Return, from the data that follows, each line that holds the word "right".

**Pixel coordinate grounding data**

Segment Open

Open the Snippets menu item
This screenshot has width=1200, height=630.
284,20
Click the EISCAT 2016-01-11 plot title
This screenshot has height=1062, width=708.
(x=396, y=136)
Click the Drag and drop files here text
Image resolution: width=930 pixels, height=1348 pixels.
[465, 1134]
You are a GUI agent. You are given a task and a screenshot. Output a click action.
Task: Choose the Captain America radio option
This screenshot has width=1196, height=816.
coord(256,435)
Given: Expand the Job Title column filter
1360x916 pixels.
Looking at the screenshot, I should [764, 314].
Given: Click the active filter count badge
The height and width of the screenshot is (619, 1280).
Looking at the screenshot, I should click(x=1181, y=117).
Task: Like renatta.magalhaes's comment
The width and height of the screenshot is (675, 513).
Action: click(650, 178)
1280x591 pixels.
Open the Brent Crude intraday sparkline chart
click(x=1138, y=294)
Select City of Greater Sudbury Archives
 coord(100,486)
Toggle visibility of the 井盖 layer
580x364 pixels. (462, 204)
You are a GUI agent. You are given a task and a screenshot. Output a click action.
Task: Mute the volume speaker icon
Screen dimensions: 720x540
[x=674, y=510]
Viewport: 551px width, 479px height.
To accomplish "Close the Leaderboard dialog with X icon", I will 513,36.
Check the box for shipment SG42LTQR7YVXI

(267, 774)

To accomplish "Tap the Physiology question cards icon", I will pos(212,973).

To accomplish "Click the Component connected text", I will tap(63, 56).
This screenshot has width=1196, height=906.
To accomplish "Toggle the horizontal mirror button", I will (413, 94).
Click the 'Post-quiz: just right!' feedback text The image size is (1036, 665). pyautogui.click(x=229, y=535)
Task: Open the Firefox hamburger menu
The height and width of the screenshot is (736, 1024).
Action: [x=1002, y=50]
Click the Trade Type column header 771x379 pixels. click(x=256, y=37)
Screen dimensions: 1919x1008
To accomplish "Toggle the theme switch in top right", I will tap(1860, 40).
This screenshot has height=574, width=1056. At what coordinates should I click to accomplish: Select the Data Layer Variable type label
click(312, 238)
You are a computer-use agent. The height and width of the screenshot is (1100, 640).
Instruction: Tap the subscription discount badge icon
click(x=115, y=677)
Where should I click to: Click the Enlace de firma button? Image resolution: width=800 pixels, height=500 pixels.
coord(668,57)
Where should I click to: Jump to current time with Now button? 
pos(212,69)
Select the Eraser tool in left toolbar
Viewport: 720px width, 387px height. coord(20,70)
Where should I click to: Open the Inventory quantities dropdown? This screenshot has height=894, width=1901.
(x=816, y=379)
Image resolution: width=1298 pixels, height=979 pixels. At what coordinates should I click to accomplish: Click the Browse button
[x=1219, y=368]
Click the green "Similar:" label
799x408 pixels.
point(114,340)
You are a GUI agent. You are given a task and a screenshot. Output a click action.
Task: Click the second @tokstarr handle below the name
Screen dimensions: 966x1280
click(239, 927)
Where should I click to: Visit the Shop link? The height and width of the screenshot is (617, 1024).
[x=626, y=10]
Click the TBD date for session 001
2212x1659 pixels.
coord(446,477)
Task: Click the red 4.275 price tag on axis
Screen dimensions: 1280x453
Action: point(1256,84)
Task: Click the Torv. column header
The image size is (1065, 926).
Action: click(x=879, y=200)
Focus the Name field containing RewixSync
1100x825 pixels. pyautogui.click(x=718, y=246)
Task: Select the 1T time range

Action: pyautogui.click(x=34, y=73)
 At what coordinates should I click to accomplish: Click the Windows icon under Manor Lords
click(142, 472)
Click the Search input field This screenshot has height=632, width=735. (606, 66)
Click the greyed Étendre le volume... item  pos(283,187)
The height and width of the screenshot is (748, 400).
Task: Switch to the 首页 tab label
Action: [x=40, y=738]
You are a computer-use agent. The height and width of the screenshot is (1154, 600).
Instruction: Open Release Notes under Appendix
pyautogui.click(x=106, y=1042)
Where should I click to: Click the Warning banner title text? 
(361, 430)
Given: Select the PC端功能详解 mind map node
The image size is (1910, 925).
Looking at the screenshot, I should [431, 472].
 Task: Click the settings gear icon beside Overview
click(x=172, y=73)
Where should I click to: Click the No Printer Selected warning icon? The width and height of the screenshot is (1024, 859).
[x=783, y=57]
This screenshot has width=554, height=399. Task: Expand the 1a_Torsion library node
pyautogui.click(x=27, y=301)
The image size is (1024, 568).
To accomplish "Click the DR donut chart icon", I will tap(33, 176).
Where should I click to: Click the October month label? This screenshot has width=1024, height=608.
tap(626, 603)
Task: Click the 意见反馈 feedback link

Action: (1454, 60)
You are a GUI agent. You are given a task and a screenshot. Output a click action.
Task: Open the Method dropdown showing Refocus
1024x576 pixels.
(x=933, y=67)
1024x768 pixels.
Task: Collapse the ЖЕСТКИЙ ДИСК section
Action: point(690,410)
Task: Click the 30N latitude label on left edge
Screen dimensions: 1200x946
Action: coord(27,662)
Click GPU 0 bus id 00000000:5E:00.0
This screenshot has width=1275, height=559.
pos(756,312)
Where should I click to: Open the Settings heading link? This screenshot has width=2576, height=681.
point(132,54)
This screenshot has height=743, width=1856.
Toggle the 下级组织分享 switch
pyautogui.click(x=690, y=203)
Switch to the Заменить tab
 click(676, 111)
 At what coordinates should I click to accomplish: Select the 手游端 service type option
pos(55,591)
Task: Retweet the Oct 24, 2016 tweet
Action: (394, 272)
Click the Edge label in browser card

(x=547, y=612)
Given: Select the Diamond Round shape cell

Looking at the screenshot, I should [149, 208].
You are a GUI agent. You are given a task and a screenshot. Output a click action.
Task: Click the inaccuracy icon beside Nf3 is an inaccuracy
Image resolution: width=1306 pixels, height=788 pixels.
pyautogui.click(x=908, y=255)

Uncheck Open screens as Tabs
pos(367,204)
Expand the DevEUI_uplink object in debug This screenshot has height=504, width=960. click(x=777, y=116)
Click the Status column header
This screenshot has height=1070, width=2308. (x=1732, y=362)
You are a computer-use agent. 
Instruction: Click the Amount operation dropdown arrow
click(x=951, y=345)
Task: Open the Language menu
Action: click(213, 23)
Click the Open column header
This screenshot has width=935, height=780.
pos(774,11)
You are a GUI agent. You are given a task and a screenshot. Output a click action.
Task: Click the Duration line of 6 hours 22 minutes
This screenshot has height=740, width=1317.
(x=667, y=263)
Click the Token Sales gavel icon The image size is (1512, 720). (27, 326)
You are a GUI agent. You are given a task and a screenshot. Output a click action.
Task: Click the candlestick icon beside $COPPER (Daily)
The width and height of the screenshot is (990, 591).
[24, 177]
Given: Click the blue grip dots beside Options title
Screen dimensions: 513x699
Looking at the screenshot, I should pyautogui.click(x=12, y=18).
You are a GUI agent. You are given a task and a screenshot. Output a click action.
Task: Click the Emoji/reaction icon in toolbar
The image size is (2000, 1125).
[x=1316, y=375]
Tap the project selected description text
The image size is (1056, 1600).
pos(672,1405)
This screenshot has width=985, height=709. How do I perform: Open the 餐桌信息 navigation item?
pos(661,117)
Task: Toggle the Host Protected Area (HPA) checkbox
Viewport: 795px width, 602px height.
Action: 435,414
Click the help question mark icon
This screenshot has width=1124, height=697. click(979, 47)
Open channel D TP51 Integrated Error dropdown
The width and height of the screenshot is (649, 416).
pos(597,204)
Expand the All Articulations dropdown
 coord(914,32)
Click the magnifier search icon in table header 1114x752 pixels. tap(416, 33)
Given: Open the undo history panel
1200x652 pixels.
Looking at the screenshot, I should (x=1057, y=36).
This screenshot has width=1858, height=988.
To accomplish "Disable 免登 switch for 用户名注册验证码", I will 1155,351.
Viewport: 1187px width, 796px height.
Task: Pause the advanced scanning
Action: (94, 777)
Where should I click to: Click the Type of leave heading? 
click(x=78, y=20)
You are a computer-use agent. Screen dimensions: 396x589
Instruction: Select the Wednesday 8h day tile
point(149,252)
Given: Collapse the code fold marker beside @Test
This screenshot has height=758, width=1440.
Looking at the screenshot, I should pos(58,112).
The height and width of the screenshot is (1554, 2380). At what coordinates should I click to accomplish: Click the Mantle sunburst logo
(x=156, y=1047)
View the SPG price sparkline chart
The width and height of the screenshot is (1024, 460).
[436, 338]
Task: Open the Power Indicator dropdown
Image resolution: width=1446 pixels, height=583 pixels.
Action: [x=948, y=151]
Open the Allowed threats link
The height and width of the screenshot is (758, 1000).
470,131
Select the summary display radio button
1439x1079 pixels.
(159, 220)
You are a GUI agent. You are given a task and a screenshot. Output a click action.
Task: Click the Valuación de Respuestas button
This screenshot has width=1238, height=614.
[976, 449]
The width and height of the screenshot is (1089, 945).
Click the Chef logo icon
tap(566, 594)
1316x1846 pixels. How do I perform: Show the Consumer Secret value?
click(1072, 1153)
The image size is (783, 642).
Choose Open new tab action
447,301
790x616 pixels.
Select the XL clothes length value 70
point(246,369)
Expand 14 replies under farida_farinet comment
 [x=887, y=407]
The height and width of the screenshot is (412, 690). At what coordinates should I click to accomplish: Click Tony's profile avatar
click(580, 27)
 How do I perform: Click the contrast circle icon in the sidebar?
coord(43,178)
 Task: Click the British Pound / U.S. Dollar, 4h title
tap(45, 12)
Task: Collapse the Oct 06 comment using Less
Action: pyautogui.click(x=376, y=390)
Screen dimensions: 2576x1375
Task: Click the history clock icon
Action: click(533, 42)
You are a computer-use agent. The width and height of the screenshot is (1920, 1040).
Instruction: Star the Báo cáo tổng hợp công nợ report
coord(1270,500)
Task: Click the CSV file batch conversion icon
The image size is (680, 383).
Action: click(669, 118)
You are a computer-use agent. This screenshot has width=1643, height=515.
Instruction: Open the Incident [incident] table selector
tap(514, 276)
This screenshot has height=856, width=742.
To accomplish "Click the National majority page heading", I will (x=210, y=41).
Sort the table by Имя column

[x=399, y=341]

Segment Closed

**Exercise answer**
Click the 'Post-quiz: just right!' feedback text The image size is (1036, 665). pyautogui.click(x=229, y=535)
To accomplish "Toggle the theme switch in top right", I will tap(1860, 40).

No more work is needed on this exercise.